Where are the manifestos?

Submitted by Zac Muddle on 20 November, 2019 - 11:18 Author: Rhodri Evans
British Labour Party's leader Keir Hardie's electoral manifesto from the 1906 General Election

Labour’s manifesto is due to be published on 21 November, almost halfway through the election campaign which started on 6 November and will end on 12 December.

The Tories will publish their manifesto around the end of November, more like two-thirds of the way through the campaign.

The Lib Dems, too, have not published their manifesto yet.

From all reports, the delay is not because of last-minute wrangling, but a deliberate ploy.

It seems common sense that parties should publish their manifestos at the start of the election campaign. The manifestos should be crisp summaries of what the parties have discussed, decided, and proposed over the previous months and years. That was the norm until recently.

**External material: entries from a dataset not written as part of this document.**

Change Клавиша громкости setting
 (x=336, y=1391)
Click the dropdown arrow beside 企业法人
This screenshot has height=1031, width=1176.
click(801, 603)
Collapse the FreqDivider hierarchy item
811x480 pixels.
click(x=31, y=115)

In 1964, for example, when Labour won an election to end 13 continuous years of Tory rule, the Labour manifesto was, and was well-known to be, really a dressed-up new presentation of a (poor) policy document debated and voted through Labour Party conference three years earlier, in 1961.

Now it is the going wisdom in the political wonk-world — the little social sphere made up of politicians, advisers, lobbyists, think-tank people, etc. — that policies should be “announced” on a drip-feed during the election campaign, and all the better if they are “surprises” with little connection to the party’s previous arguments.

This is good politics only if we see political progress as coming through giving power to clever people who will surprise us with the boons they cascade down to us.

But if we see change as being pushed through essentially by a movement built “from below”, then that going wisdom is not good politics at all.